Labor market reform is another area where Mexico has moved forward, creating a number of incentives to move workers into the formal labor sector, which has higher productivity. The country also embarked on a comprehensive education reform that creates much more performance-based assessment of teachers and also introduces a number of other steps to improve the quality of education.
I think those are the key reforms. All of these have the potential to boost growth by making the economy more efficient and by stepping up energy production. We estimate a boost to growth on the order of a half a percentage point to a point per year over the medium term. The fact that Mexico introduced a lot of reforms together allows for them to benefit from the synergies of the reforms. So overall this is very positive for the Mexican economy.
IMF Survey: You mentioned labor force reforms. How will these reforms impact female labor force participation?
Rennhack: The labor market reform introduces more flexibility into labor contracting and work arrangements, which should facilitate greater participation by women in the formal labor force. In addition, the government is taking several steps to promote financial inclusion. When the Managing Director visited Mexico in June we held a very interesting session with heads of micro-financial institutions, small credit unions, and women entrepreneurs who had started businesses from the ground up.
They told their stories of how they were able to use these small micro-finance institutions and credit unions to get their businesses going. Many of them have turned their businesses into fairly large enterprises today. There was a very moving story about how access to credit is key for people to unlock their potential, and women, in particular, have been able to benefit from this.

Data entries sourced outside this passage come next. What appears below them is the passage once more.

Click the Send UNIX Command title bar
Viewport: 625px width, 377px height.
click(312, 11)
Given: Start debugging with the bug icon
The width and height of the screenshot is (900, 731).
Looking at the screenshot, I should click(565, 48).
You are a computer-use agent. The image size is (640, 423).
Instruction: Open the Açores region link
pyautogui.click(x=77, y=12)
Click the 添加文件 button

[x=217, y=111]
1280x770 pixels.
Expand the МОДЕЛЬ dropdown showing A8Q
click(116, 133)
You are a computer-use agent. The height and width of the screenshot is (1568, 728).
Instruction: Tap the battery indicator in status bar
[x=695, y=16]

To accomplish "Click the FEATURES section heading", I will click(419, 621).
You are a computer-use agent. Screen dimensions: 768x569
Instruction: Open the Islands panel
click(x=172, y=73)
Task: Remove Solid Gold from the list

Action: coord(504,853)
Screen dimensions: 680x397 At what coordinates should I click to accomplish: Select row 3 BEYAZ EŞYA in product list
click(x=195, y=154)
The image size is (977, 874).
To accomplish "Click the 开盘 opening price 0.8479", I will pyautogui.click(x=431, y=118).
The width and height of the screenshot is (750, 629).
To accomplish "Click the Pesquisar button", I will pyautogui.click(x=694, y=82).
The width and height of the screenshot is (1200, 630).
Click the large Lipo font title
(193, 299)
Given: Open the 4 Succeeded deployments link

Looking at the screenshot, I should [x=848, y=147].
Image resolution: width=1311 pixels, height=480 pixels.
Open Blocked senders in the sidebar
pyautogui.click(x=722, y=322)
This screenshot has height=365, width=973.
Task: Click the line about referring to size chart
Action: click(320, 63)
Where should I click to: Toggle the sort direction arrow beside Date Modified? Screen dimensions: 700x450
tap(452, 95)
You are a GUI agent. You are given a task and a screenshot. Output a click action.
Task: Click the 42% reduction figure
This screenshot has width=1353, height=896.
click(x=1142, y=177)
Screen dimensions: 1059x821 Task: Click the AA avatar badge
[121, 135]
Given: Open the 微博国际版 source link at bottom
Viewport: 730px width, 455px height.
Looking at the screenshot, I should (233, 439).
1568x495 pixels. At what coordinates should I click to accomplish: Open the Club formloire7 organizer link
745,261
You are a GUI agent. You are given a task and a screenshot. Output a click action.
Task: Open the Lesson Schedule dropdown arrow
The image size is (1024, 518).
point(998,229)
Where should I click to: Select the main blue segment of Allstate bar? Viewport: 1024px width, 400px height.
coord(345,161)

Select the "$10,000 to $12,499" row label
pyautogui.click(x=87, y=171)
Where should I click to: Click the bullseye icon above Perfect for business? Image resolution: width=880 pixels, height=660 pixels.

IMF Survey: Since the global financial crisis many countries have introduced reforms to the financial sector. What has Mexico done in this area, and what impact has this had on investor confidence?
Rennhack: Among the reforms to the financial sector is the adoption of BASEL III capital requirements that strengthen the financial system. The authorities are implementing the liquidity requirements that are required by BASEL. They have strengthened their bank resolution framework, and they have also introduced better information requirements for non-bank financial intermediaries.
Also, the authorities are trying to strengthen the credit bureaus, so that the information on credit—on borrowers from the banking system—is better. And they are trying to promote competition in the banking system.
So all these things are designed to strengthen the banking system and promote the access to credit through non-banks. These will have the effect of improving investor confidence over time.
IMF Survey: Mexico has had a Flexible Credit Line since 2009. What role has it played in Mexico's economic performance?
Rennhack: Mexico has been able to access the Flexible Credit Line (FCL) because it has an extremely strong policy framework, and has been adopting structural reforms for the past few years. These are the factors that really drive its economic performance.
The FCL can play a very useful role as a form of insurance, as it provides an additional buffer for the international reserves to help guard against the effects of tail risks in the global economy. It also signals to the rest of the world that Mexico has top-notch economic policies.